Keensight closes new fund on €250m hard cap

Keensight says it has already returned more than its last fund after three exits

Keensight Capital, a European growth investor, has held a final close for its new fund Keensight IV on its hard cap of €250 million, above its initial target of €200 million.

The fund, which was officially launched in May 2014 and held a first close on its target of €200 million in July, was “significantly oversubscribed”, according to managing partner Jean-Michel Beghin.

Beghin declined to comment on the GP commitment to the fund, but told Private Equity International that the team is “significantly involved and invested in all our funds”.

Keensight spun out from R Capital, a subsidiary of the Rothschild Group, in November 2013. Following the spin-out it acquired R Capital Fund III, a 2010-vintage €100 million vehicle which the team has continued to invest this year. By co-investing with LPs, the team invested around €200 million from the fund.

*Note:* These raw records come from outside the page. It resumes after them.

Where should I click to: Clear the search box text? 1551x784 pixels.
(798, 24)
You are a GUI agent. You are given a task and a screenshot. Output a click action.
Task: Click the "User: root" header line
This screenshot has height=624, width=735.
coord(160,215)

“Almost all our LPs reinvested in the new fund, and some of them invested significantly more than they invested before,” Beghin said. “So we had a very, very good base to build on.”

Around 90 percent of the vehicle’s subscribers are institutional investors, including pension funds, insurance companies and banks, with family offices making up the remainder.

Beghin said in a statement that returning investors include the Rothschild group, French financing and business development organisation Bpifrance, the Bankque Cantonale de Genève and the European Investment Fund. The fund has also attracted ten new European investors, among them the CERN Pension Fund, French insurance corporation CNP Assurances, and Allianz France.

Beghin told PEI that the firm’s strategy for the new fund will be the same, aiming to make around 10 investments over the next four years, but there will be fewer co-investments. The Keensight team will be looking to invest between €10 million and €30 million for both majority and minority shareholder positions in companies across Europe with revenues of between €15 million and €150 million which are profitable and growing fast.

“'Growing fast’ mean[s] above ten percent,” Beghin said. “The average growth of our current portfolio over the past five years was 24 percent per year, so we are really talking here about significant growth.”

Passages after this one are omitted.